Running the pipeline against all seven topics and seeing the directory structure actually populate was a good moment. The thing is starting to look like a real pipeline.
Cleanup improvements
The source text cleaning was also harbouring a bug I hadn’t noticed. The Medievalists cleaner had this line:
text = text.replace(/\s+/g, ' '); // Collapse multiple spaces into one
The comment says “collapse multiple spaces” but \s matches newlines too. Every paragraph break was being destroyed, turning readable text into a single wall of characters that the LLM was struggling to parse. The fix is to use [^\S\n]+ instead - which matches whitespace but explicitly excludes newlines.
While I was in there I consolidated all three cleanup nodes (Fordham, Medievalists, fallback) into a single shared function. Same logic everywhere, site-specific patterns passed in as an array. One place to fix things when I find new noise patterns, which I will.
Added emoji stripping too - they’re wasted tokens and some sites use them liberally in their content. Unicode ranges \u{1F000}-\u{1FFFF} and \u{2600}-\u{27FF} catches the lot. The u flag on the regex matters here - without it JavaScript can’t handle Unicode code points above U+FFFF.
Also added paragraph-level deduplication. Some sites render the same content multiple times in different HTML structures for mobile, desktop, and print. Normalise each paragraph to lowercase, track what you’ve seen, drop verbatim repeats.
On working with Claude
I want to be honest about something. I switched from Gemini to Claude a while back specifically because Gemini was too agreeable - it would enthusiastically encourage approaches that sounded reasonable but didn’t fit my actual constraints. RAG, huge context windows, command-R 35B. All fine suggestions if you have the hardware or the cloud budget. Not fine if you have a 3060 and a principle about keeping everything local.
Claude pushes back. When I’m wrong it says so. When I suggest something that won’t work on my hardware it says that too. That’s worth more than enthusiasm.
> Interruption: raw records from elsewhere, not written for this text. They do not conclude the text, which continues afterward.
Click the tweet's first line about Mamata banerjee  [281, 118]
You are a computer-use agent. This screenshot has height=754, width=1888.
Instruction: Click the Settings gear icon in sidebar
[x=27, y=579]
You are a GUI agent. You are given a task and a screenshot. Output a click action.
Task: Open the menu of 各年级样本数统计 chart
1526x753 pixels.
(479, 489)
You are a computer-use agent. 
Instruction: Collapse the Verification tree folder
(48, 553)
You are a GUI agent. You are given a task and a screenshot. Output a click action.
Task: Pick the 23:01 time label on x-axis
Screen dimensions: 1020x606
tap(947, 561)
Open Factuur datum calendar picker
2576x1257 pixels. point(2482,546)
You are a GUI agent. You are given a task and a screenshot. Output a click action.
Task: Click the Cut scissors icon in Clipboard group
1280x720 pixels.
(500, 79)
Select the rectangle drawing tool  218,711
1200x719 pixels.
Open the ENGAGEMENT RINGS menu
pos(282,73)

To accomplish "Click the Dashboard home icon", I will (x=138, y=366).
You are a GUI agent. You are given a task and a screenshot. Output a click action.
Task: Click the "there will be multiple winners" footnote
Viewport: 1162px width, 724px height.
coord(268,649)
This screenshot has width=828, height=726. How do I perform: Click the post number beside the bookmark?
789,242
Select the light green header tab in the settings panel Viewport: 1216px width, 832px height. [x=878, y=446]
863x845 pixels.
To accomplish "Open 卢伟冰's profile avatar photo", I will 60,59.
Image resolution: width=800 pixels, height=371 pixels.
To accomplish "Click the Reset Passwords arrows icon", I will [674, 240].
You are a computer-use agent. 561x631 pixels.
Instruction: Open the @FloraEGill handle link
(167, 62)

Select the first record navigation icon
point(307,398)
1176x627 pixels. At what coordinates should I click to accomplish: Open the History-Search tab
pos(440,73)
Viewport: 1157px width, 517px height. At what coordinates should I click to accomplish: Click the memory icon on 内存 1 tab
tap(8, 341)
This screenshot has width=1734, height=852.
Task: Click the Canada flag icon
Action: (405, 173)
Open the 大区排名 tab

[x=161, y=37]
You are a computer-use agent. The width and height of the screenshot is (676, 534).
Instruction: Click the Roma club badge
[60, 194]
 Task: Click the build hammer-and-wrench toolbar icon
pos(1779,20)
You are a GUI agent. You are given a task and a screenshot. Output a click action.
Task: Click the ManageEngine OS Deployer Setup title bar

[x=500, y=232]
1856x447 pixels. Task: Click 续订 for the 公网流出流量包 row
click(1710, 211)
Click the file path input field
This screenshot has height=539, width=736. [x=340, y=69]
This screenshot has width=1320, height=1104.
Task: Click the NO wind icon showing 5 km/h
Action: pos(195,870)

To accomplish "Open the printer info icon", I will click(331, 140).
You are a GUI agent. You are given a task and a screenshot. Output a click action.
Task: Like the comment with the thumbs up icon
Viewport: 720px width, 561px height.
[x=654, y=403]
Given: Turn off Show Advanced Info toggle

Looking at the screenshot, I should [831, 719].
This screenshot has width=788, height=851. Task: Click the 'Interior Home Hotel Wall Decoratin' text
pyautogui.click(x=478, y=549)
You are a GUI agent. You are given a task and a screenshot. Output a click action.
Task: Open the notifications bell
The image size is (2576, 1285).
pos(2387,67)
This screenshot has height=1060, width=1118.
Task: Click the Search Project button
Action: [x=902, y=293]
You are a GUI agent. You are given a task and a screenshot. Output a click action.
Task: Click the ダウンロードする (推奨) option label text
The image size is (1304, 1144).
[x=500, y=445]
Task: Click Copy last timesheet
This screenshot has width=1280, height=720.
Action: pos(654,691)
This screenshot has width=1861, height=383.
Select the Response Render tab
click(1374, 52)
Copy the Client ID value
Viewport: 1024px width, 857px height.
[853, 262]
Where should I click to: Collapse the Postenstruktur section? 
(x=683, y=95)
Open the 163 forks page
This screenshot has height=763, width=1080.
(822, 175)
Tonight’s session was a good example. I’d made early assumptions about the workflow that were sensible at the time but needed revisiting as the pipeline matured. Having something that could look at the actual workflow JSON, understand the full context of what I’m building, and give concrete specific fixes rather than generic advice - that’s genuinely useful. The Fordham node sequence came out of a conversation about the HTML structure of their search results. The consolidated cleanup function came from a conversation about where the wall-of-text bug actually lived.
The pipeline is starting to feel like a real thing. Seven topic directories, proper source files, Fordham working, cleanup working. Next step is the summarisation stage - turning these source files into Initial Source Documents, then an Interim, then the Final Production Dossier. That’s where the LLM work really begins.